Nothing but the data, repeated exactly, belongs in the answer.

> _GIVEN INFORMATION_:
----------

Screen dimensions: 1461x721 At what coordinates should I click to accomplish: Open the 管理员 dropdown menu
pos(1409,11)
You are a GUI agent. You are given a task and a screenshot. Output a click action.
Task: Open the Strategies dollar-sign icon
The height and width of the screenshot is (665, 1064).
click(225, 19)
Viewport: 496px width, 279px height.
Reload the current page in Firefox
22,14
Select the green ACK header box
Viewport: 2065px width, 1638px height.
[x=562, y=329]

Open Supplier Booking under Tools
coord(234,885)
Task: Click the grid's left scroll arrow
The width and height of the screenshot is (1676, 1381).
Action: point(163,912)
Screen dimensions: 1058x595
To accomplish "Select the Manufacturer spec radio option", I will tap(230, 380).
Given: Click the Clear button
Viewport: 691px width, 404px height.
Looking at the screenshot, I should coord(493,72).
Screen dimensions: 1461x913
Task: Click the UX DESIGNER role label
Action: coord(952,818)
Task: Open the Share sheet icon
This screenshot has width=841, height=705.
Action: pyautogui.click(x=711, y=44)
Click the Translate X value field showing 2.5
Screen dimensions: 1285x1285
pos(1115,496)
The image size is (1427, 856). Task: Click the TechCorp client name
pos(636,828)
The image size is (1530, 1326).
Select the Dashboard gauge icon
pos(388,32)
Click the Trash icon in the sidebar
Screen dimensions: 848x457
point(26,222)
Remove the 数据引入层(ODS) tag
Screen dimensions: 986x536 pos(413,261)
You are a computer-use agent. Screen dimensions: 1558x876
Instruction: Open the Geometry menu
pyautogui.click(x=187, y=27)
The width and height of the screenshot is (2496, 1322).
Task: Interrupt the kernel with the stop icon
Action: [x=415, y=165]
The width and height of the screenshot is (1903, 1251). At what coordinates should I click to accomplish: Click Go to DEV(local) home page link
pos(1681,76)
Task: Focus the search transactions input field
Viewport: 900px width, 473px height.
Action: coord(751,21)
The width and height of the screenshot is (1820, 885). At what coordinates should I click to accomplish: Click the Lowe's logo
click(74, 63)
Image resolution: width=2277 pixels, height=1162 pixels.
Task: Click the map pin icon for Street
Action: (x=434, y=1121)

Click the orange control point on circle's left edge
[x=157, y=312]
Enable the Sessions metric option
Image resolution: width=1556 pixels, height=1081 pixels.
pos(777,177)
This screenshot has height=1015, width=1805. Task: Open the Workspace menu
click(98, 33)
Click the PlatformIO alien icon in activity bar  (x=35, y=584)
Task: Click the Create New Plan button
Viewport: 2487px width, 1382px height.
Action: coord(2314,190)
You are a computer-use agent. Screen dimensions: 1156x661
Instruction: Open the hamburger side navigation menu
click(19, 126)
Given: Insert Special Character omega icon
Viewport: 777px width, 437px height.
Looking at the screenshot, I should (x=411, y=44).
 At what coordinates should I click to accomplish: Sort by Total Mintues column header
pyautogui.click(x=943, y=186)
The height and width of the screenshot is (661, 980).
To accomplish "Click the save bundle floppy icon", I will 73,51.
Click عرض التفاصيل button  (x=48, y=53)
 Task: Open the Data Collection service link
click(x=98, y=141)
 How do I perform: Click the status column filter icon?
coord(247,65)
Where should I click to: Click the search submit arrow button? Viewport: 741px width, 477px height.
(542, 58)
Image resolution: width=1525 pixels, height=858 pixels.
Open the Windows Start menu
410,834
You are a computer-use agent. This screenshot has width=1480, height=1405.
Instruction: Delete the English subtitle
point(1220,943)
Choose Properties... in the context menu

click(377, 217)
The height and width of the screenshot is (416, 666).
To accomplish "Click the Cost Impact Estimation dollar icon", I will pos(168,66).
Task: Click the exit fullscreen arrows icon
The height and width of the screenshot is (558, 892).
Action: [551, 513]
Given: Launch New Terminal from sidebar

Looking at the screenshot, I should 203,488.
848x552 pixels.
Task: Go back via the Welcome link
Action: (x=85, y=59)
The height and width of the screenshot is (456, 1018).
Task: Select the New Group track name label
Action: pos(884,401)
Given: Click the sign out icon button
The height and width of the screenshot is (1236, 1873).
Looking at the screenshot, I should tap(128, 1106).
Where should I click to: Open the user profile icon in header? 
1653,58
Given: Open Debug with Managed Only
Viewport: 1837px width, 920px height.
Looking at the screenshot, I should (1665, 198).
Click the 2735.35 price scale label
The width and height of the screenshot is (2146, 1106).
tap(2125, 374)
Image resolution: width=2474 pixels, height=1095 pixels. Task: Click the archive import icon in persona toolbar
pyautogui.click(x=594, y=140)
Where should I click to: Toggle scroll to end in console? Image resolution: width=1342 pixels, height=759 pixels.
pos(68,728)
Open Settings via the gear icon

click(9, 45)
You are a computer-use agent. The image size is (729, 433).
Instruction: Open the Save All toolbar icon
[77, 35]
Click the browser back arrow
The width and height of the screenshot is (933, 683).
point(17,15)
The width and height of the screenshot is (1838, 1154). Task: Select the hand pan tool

----------

> _ANSWER TO THIS EXERCISE_:
Screen dimensions: 1461x721 At what coordinates should I click to accomplish: Open the 管理员 dropdown menu
pos(1409,11)
You are a GUI agent. You are given a task and a screenshot. Output a click action.
Task: Open the Strategies dollar-sign icon
The height and width of the screenshot is (665, 1064).
click(225, 19)
Viewport: 496px width, 279px height.
Reload the current page in Firefox
22,14
Select the green ACK header box
Viewport: 2065px width, 1638px height.
[x=562, y=329]

Open Supplier Booking under Tools
coord(234,885)
Task: Click the grid's left scroll arrow
The width and height of the screenshot is (1676, 1381).
Action: point(163,912)
Screen dimensions: 1058x595
To accomplish "Select the Manufacturer spec radio option", I will tap(230, 380).
Given: Click the Clear button
Viewport: 691px width, 404px height.
Looking at the screenshot, I should coord(493,72).
Screen dimensions: 1461x913
Task: Click the UX DESIGNER role label
Action: coord(952,818)
Task: Open the Share sheet icon
This screenshot has width=841, height=705.
Action: pyautogui.click(x=711, y=44)
Click the Translate X value field showing 2.5
Screen dimensions: 1285x1285
pos(1115,496)
The image size is (1427, 856). Task: Click the TechCorp client name
pos(636,828)
The image size is (1530, 1326).
Select the Dashboard gauge icon
pos(388,32)
Click the Trash icon in the sidebar
Screen dimensions: 848x457
point(26,222)
Remove the 数据引入层(ODS) tag
Screen dimensions: 986x536 pos(413,261)
You are a computer-use agent. Screen dimensions: 1558x876
Instruction: Open the Geometry menu
pyautogui.click(x=187, y=27)
The width and height of the screenshot is (2496, 1322).
Task: Interrupt the kernel with the stop icon
Action: [x=415, y=165]
The width and height of the screenshot is (1903, 1251). At what coordinates should I click to accomplish: Click Go to DEV(local) home page link
pos(1681,76)
Task: Focus the search transactions input field
Viewport: 900px width, 473px height.
Action: coord(751,21)
The width and height of the screenshot is (1820, 885). At what coordinates should I click to accomplish: Click the Lowe's logo
click(74, 63)
Image resolution: width=2277 pixels, height=1162 pixels.
Task: Click the map pin icon for Street
Action: (x=434, y=1121)

Click the orange control point on circle's left edge
[x=157, y=312]
Enable the Sessions metric option
Image resolution: width=1556 pixels, height=1081 pixels.
pos(777,177)
This screenshot has height=1015, width=1805. Task: Open the Workspace menu
click(98, 33)
Click the PlatformIO alien icon in activity bar  (x=35, y=584)
Task: Click the Create New Plan button
Viewport: 2487px width, 1382px height.
Action: coord(2314,190)
You are a computer-use agent. Screen dimensions: 1156x661
Instruction: Open the hamburger side navigation menu
click(19, 126)
Given: Insert Special Character omega icon
Viewport: 777px width, 437px height.
Looking at the screenshot, I should (x=411, y=44).
 At what coordinates should I click to accomplish: Sort by Total Mintues column header
pyautogui.click(x=943, y=186)
The height and width of the screenshot is (661, 980).
To accomplish "Click the save bundle floppy icon", I will 73,51.
Click عرض التفاصيل button  (x=48, y=53)
 Task: Open the Data Collection service link
click(x=98, y=141)
 How do I perform: Click the status column filter icon?
coord(247,65)
Where should I click to: Click the search submit arrow button? Viewport: 741px width, 477px height.
(542, 58)
Image resolution: width=1525 pixels, height=858 pixels.
Open the Windows Start menu
410,834
You are a computer-use agent. This screenshot has width=1480, height=1405.
Instruction: Delete the English subtitle
point(1220,943)
Choose Properties... in the context menu

click(377, 217)
The height and width of the screenshot is (416, 666).
To accomplish "Click the Cost Impact Estimation dollar icon", I will pos(168,66).
Task: Click the exit fullscreen arrows icon
The height and width of the screenshot is (558, 892).
Action: [551, 513]
Given: Launch New Terminal from sidebar

Looking at the screenshot, I should 203,488.
848x552 pixels.
Task: Go back via the Welcome link
Action: (x=85, y=59)
The height and width of the screenshot is (456, 1018).
Task: Select the New Group track name label
Action: pos(884,401)
Given: Click the sign out icon button
The height and width of the screenshot is (1236, 1873).
Looking at the screenshot, I should tap(128, 1106).
Where should I click to: Open the user profile icon in header? 
1653,58
Given: Open Debug with Managed Only
Viewport: 1837px width, 920px height.
Looking at the screenshot, I should (1665, 198).
Click the 2735.35 price scale label
The width and height of the screenshot is (2146, 1106).
tap(2125, 374)
Image resolution: width=2474 pixels, height=1095 pixels. Task: Click the archive import icon in persona toolbar
pyautogui.click(x=594, y=140)
Where should I click to: Toggle scroll to end in console? Image resolution: width=1342 pixels, height=759 pixels.
pos(68,728)
Open Settings via the gear icon

click(9, 45)
You are a computer-use agent. The image size is (729, 433).
Instruction: Open the Save All toolbar icon
[77, 35]
Click the browser back arrow
The width and height of the screenshot is (933, 683).
point(17,15)
The width and height of the screenshot is (1838, 1154). Task: Select the hand pan tool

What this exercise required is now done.